### Task brief
Return, unchanged, the stretch of the entries from the line containing "You are a GUI" through the line containing "click(1215, 230)". Omit the pictures.

### Data to use

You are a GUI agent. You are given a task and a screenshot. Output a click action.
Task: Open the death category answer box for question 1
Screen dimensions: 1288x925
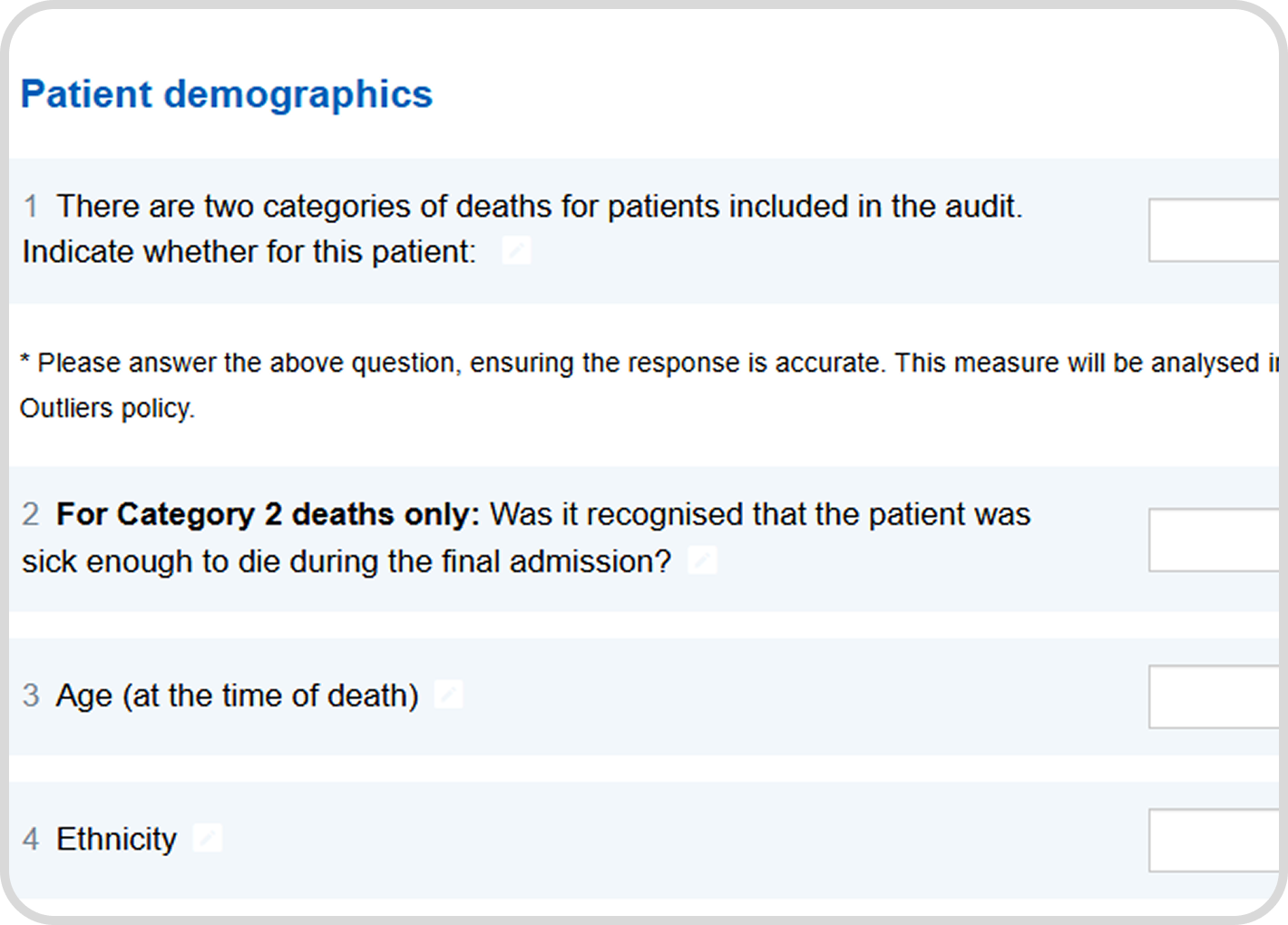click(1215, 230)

* * *

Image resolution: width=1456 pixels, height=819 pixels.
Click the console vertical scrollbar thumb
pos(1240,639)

### The output
You are a GUI agent. You are given a task and a screenshot. Output a click action.
Task: Open the death category answer box for question 1
Screen dimensions: 1288x925
click(1215, 230)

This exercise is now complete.